Je crois savoir que l'Agence régionale de santé est largement mobilisée pour la rénovation de cet établissement hospitalier et les investissements qu'elle nécessite. Je ne connais pas cet hôpital, mais on me dit en effet qu'il est indispensable pour vos concitoyens.

Votre question porte précisément sur la capacité à agir des collectivités territoriales sur ce type d'investissements. Je vous apporterai plusieurs éléments de réponse.

Aujourd'hui, comme vous le savez, et c'est d'ailleurs vous, parlementaires, qui l'avez décidé, les collectivités ne peuvent agir que dans le cadre des compétences qui leur sont reconnues par la loi, à l'exception notable des communes, qui disposent d'une clause de compétence générale. Pour autant, nous l'avons vu avec le projet de loi relatif à Notre-Dame de Paris, la loi doit parfois les autoriser à procéder à certains investissements spécifiques.

Dans le cas que vous évoquez, l'intercommunalité pourrait participer à l'investissement par le biais de sa compétence en matière de développement économique. Toutefois, aux termes du code de la santé publique, il ne s'agit pas vraiment d'un investissement pour la permanence des soins, mais pour le service public administratif des urgences. La compétence « développement économique » d'une intercommunalité ne peut donc pas être sollicitée, ce qui ne constitue pas un cas de figure unique dans notre pays.

Sur ce point, j'ai demandé à la direction générale des collectivités locales d'expertiser un montage juridique qui ne serait pas baroque et, je le dis ici, qui ne serait pas non plus lâche. On pourrait en effet très bien donner instruction aux préfets de fermer les yeux sur le contrôle de légalité, mais, en agissant ainsi, on ne servirait pas l'intérêt général et on ne rendrait pas service à notre pays. Je préfère que l'on bâtisse des dispositifs respectueux des lois que vous avez votées.

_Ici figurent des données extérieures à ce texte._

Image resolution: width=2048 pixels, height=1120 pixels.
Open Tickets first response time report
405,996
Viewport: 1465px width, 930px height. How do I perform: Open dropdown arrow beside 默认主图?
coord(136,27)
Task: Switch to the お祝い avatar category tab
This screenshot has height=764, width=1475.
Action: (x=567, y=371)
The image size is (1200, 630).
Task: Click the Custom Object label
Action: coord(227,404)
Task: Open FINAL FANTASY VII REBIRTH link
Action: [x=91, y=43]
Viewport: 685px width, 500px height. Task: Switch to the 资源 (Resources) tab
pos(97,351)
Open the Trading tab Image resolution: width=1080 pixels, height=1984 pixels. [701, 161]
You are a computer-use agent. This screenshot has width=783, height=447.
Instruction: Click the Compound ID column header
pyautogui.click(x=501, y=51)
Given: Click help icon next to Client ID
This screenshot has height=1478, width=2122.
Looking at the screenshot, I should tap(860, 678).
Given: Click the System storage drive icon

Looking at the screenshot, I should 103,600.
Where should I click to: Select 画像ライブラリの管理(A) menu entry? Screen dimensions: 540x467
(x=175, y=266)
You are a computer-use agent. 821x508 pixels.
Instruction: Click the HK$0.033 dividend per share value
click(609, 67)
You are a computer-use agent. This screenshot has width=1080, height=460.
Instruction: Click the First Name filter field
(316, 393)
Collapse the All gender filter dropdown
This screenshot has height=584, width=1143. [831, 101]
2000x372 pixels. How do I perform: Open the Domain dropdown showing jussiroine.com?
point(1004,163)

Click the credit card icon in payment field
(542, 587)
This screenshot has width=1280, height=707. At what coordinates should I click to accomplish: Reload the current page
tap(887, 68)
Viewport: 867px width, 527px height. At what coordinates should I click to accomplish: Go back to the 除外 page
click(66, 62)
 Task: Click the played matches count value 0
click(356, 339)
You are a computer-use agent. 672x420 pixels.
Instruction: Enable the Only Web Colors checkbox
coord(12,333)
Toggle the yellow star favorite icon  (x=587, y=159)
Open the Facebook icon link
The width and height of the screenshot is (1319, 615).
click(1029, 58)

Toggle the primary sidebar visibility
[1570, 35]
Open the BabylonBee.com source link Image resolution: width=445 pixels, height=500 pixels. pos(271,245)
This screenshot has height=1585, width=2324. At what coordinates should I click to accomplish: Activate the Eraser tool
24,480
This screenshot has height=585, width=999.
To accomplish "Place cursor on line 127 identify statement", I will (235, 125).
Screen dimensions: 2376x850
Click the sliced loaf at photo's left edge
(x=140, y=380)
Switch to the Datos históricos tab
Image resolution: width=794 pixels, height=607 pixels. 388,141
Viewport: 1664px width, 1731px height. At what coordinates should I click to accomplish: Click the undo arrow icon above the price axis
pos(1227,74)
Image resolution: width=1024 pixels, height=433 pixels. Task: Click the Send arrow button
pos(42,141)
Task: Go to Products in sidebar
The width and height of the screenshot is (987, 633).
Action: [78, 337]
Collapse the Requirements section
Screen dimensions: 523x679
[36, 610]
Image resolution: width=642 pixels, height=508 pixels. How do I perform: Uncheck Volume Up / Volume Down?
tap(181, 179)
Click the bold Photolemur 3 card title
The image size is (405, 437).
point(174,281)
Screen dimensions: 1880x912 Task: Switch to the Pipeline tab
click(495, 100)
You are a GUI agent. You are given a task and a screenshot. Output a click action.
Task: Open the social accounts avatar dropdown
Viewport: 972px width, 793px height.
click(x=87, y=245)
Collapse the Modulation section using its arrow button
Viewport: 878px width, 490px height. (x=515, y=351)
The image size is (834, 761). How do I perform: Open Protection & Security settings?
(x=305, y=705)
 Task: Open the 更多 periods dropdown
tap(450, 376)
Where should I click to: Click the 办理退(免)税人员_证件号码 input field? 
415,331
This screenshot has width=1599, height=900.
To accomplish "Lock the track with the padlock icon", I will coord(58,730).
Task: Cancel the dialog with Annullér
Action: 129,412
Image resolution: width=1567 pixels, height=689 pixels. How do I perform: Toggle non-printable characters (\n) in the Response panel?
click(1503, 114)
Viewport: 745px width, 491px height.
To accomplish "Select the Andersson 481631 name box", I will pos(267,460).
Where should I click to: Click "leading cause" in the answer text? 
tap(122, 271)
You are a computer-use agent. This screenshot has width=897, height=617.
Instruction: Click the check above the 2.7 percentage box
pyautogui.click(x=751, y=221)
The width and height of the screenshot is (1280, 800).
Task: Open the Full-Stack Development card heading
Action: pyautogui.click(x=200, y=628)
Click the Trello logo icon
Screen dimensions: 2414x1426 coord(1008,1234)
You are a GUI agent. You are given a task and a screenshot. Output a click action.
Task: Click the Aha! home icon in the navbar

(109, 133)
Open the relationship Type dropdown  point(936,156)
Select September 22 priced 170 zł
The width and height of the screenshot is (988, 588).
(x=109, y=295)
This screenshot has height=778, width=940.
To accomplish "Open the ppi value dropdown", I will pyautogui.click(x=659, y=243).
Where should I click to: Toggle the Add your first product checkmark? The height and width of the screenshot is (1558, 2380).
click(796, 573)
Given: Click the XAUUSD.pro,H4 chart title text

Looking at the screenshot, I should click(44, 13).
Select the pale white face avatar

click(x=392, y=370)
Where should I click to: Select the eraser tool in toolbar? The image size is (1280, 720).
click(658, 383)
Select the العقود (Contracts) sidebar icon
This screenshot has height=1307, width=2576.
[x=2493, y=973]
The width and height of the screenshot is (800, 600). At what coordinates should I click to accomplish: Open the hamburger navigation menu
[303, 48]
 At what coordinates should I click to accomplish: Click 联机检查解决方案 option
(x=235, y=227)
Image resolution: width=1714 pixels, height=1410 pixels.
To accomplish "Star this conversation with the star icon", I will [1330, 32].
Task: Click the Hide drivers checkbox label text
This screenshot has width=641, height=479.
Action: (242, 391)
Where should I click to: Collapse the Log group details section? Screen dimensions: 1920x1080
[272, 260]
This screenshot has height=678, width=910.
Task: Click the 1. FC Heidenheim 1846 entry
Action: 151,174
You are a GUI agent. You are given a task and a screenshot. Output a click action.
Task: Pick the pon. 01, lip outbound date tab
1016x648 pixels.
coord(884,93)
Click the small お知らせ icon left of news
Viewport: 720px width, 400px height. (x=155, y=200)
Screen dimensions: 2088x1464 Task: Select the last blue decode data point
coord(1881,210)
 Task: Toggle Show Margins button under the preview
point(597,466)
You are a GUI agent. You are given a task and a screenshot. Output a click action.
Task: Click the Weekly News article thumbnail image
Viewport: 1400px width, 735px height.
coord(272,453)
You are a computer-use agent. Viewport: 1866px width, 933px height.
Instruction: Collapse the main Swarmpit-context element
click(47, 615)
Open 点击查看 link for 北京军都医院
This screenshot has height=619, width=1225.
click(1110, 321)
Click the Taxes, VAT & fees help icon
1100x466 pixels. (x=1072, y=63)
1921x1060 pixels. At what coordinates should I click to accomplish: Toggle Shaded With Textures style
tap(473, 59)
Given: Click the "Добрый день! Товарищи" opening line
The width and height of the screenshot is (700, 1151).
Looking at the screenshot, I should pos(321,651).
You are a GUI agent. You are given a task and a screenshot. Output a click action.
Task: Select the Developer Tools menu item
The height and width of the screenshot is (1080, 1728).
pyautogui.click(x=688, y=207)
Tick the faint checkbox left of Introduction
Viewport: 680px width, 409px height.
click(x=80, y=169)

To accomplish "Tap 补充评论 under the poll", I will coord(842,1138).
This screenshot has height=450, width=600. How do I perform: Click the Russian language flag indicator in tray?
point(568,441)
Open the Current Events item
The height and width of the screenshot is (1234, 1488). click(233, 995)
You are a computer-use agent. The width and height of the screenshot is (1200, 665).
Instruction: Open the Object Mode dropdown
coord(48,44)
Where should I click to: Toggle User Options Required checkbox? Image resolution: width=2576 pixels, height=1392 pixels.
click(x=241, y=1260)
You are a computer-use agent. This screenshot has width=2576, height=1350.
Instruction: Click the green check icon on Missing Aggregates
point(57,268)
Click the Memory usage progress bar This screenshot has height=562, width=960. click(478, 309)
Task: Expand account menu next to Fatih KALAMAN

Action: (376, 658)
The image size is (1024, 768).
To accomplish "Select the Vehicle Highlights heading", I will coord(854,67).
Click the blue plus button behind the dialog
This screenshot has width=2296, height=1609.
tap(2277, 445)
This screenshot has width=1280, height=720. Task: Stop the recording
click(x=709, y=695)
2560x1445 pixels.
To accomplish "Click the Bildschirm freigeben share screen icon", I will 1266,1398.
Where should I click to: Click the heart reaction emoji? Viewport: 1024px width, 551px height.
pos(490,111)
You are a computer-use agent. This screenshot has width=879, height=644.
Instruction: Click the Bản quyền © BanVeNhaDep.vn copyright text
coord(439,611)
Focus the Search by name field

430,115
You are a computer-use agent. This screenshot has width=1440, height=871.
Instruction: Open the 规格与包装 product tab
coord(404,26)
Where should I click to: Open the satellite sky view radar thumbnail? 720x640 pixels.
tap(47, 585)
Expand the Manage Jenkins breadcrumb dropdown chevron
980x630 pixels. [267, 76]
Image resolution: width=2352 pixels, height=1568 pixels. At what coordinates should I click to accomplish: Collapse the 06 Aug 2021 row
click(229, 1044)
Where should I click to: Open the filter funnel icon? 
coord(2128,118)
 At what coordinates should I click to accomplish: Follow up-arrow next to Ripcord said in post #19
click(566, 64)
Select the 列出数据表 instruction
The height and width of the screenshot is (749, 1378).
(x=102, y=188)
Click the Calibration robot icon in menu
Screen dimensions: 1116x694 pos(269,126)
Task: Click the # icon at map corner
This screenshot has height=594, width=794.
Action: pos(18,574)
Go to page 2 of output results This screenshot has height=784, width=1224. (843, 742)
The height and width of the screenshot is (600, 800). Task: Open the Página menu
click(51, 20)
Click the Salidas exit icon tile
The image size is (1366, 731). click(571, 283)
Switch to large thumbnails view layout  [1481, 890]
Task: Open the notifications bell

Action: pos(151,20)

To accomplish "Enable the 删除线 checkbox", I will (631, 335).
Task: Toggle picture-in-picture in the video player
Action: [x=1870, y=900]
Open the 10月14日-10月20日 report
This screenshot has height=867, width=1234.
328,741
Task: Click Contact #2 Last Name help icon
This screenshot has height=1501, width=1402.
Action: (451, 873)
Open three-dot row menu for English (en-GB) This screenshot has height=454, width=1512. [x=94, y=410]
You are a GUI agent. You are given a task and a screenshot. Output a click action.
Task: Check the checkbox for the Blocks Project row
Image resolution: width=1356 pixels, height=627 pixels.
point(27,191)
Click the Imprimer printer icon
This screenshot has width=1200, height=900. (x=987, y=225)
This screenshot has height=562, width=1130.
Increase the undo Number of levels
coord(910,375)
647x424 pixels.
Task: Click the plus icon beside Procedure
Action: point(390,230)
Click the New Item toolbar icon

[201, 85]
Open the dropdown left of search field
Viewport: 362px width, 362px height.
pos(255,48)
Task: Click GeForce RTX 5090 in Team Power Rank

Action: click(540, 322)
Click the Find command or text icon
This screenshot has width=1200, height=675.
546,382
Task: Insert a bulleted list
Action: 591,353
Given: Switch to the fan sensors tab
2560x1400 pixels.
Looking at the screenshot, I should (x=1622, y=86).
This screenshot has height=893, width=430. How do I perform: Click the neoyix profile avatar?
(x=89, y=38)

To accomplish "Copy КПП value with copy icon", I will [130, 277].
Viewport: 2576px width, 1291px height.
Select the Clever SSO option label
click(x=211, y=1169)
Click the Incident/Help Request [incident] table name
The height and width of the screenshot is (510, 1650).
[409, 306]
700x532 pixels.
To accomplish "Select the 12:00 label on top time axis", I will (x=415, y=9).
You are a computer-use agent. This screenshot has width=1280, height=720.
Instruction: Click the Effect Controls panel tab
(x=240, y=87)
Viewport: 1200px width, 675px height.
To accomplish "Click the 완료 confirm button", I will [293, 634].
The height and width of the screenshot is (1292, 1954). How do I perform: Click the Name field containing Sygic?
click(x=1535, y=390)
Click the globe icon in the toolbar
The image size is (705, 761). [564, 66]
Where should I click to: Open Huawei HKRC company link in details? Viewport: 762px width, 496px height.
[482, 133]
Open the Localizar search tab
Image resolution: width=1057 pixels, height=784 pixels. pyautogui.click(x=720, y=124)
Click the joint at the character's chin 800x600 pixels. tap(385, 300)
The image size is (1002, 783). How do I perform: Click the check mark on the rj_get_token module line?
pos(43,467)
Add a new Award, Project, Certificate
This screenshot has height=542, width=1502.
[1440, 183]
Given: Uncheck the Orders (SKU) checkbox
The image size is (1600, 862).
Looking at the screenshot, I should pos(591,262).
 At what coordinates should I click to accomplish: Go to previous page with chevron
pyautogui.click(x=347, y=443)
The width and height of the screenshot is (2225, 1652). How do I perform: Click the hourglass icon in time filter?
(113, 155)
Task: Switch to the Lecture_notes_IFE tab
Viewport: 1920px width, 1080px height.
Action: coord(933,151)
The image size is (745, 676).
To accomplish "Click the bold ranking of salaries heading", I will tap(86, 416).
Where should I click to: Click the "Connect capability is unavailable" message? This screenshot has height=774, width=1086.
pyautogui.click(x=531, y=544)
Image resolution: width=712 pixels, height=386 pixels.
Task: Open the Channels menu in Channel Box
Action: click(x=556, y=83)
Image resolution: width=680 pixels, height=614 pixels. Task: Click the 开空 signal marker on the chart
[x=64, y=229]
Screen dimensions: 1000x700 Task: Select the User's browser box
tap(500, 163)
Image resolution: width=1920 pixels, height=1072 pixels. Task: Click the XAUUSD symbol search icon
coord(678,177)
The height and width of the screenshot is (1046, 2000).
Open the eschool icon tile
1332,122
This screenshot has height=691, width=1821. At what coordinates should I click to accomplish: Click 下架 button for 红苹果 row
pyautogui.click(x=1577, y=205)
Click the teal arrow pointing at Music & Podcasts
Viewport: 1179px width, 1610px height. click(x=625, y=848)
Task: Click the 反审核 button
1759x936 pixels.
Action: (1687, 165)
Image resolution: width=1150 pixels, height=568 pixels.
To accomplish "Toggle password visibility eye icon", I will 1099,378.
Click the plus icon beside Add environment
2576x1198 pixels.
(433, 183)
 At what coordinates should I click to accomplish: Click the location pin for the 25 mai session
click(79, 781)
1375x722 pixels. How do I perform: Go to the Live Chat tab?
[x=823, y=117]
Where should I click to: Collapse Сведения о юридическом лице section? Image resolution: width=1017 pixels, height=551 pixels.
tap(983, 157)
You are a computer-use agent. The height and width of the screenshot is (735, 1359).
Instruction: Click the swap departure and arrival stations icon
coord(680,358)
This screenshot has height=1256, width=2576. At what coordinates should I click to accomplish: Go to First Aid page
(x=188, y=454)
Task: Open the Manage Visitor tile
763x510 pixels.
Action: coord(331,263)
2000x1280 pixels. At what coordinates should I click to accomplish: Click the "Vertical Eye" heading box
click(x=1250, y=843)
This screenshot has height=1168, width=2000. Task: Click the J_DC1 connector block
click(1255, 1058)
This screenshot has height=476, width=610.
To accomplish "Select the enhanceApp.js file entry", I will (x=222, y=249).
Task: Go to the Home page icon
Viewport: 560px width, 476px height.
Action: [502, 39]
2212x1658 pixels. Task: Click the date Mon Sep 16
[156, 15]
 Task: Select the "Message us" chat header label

Nous allons également ouvrir un deuxième chantier, dont j'ai récemment discuté avec Gérard Larcher, celui du projet de loi de décentralisation, qui sera présenté au Sénat en 2020. Dans ce cadre, nous nous interrogerons sur les moyens pour certaines collectivités territoriales d'être davantage associées aux questions sanitaires. La crise de la démographie médicale qui sévit aux quatre coins du pays nous impose sans doute une réflexion nouvelle, peut-être en interrogeant la capacité à agir des conseils départementaux en la matière – je le dis devant le ministre de l'agriculture, qui, comme moi, a été président de conseil départemental.

Soyez en tout cas assurée de notre disponibilité à avancer sur la question qui vous préoccupe, madame la sénatrice.

M. le président. La parole est à Mme Sylviane Noël, pour la réplique.

Mme Sylviane Noël. Je vous remercie de ces éléments de réponse, monsieur le ministre.

Si les collectivités sont conduites à intervenir, c'est tout simplement parce que les ARS ne disposent pas de budget pour ce type de projets. J'espère que les instructions que vous avez données à la DGCL permettront une évolution positive.

De la même façon que le préfet peut agir en cas de carence d'un maire, on peut espérer que les élus pourront aussi, un jour, intervenir en cas de carence de l'État, car c'est bien de cela qu'il s'agit en l'occurrence.